翁叡祺为她改名,教她读书认字。那年他说“姑娘家识文念字大有裨益”,带着她耐心从头教起。
他教的第一个字是“人之初”的“人”字,告诉她“人”是天地之心、五行之端,靠两条腿顶天立地地站着。
如果她是个从未开化的村妇,她会认命,顺从接受所有的阶级秩序和压迫。
但她生来是“人”,不要卑躬屈膝地活着,她要顶天立地地站着!
陆及丰的毒打尚不能使她屈服,波橘云诡的修仙江湖亦没有吓倒她,自己一路奋战,撑到现在。
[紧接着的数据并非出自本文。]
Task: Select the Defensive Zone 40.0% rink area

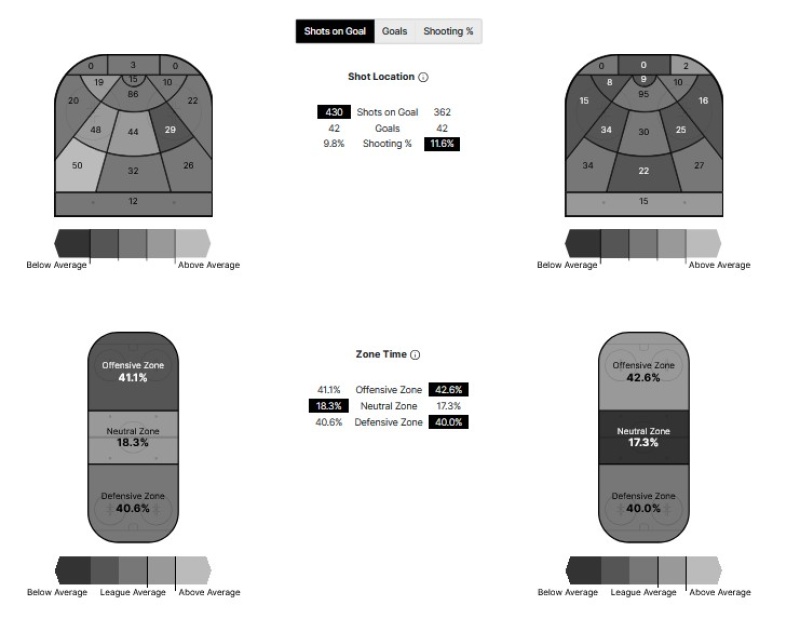Action: point(644,502)
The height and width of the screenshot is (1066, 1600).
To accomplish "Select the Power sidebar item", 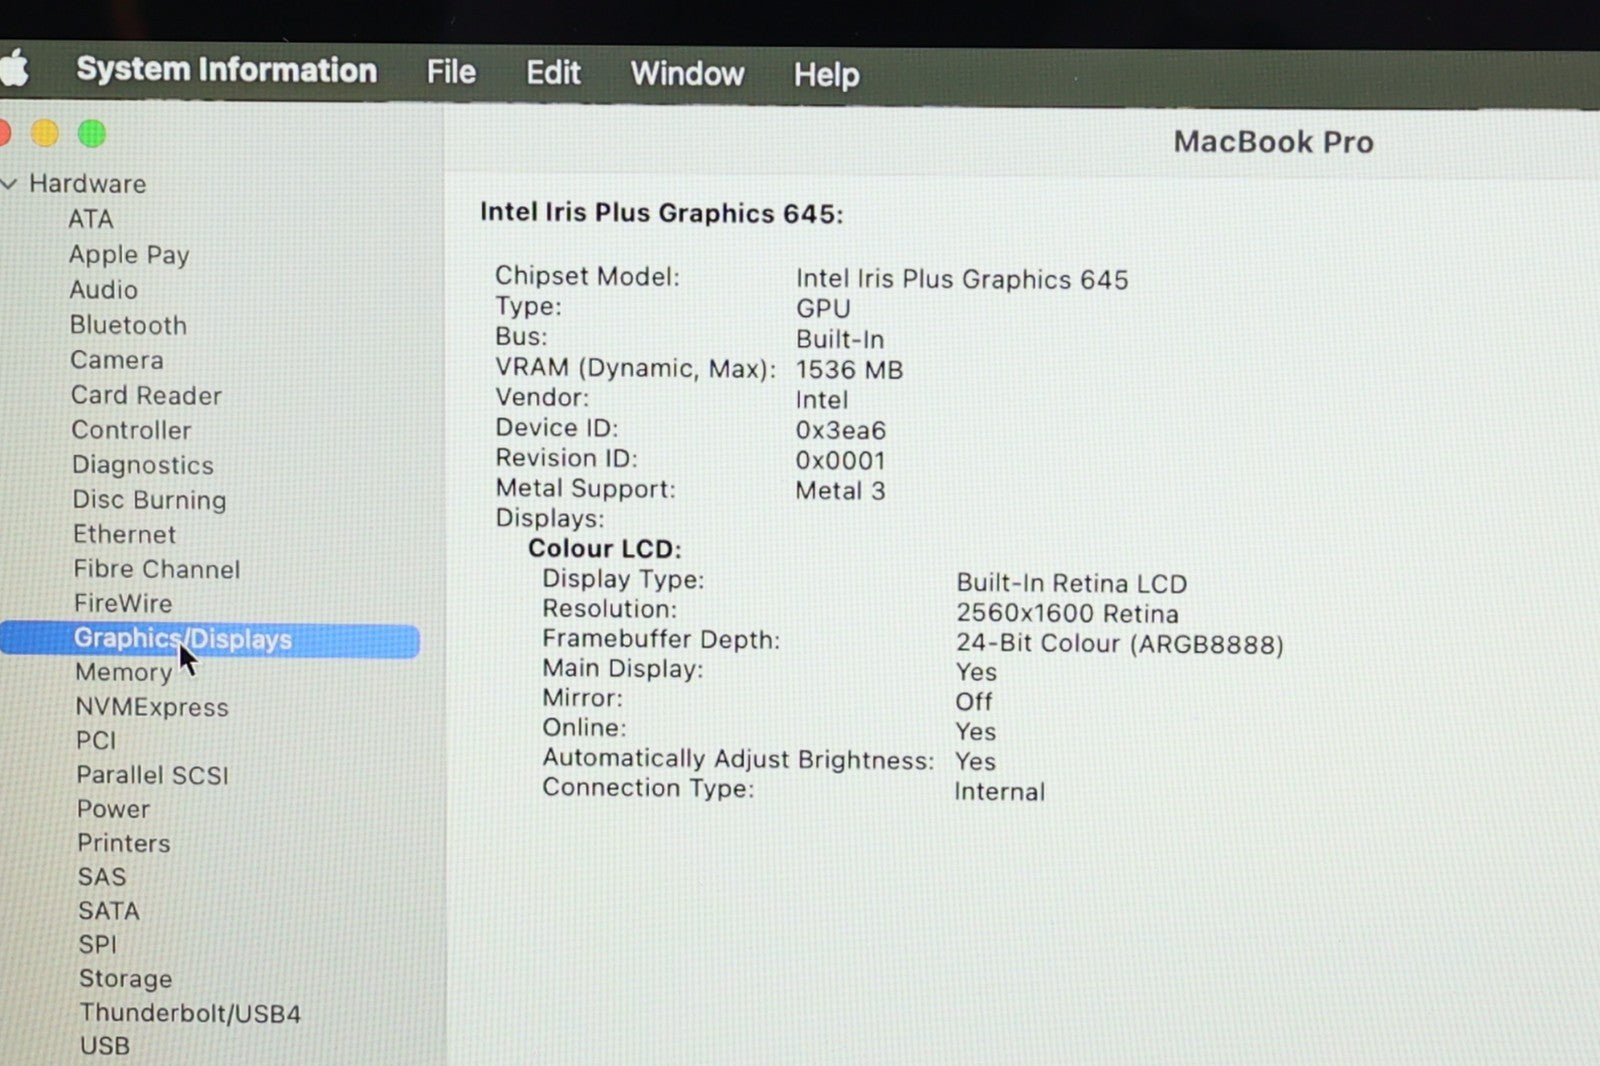I will pos(113,809).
只要没死,她绝不会弯曲自己的脊梁,放弃尊严让人践踏,告诉她该穿什么该说什么该做什么。
她要遵循自己的意志而活。
桐之荷好心将她带到翁叡祺住的小院。
王蕤意恳切地再三道谢,感激桐之荷的体贴和善良。
桐之荷摸摸她软软的脸蛋,笑着回道:
“你就像我的妹妹,举手之劳而已,不要放在心上。
还有什么要我帮忙的事情尽管开口,不要说最后一次找我,我会伤心的。”
神凰桐之荷是那么的善解人意,吹拂了王蕤意心底的自卑,带来一缕清风。
礼貌道别后,王蕤意推开院门。
翁叡祺听见响动,踏出房门看情况。
一见翁叡祺的面,王蕤意眼泪完全止不住,簌簌落下。
翁叡祺看她哭得那么厉害,心一下慌了,赶紧上前抱住她。
“我的好意儿,怎么了?受什么委屈了?”
两人紧紧搂住,王蕤意难过得说不出话。
两人才分开一天,她已是如此思念他。
翁叡祺柔声宽慰着她,一下一下地轻抚她的背部,时刻陪伴在身旁,不离开她半步。
屋外天气阴沉,在他们潺潺亲昒的水声中,下起了大雨。
王蕤意不管不顾,只想释放。
她要快乐,要很多很多的快乐。
壮烈起伏,妖娆绝美的身段。
清冷公子不知多少次失了分寸,忘了自我。
晨光熹微,穿进屋内,照亮垂在床边的洁白手臂上。
王蕤意和翁叡祺久违地独处一室,睡得太香了。
门外响起天将传话的声音,惊醒了他们,“王蕤意,不要忘记自己的本分,速去神殿当差。”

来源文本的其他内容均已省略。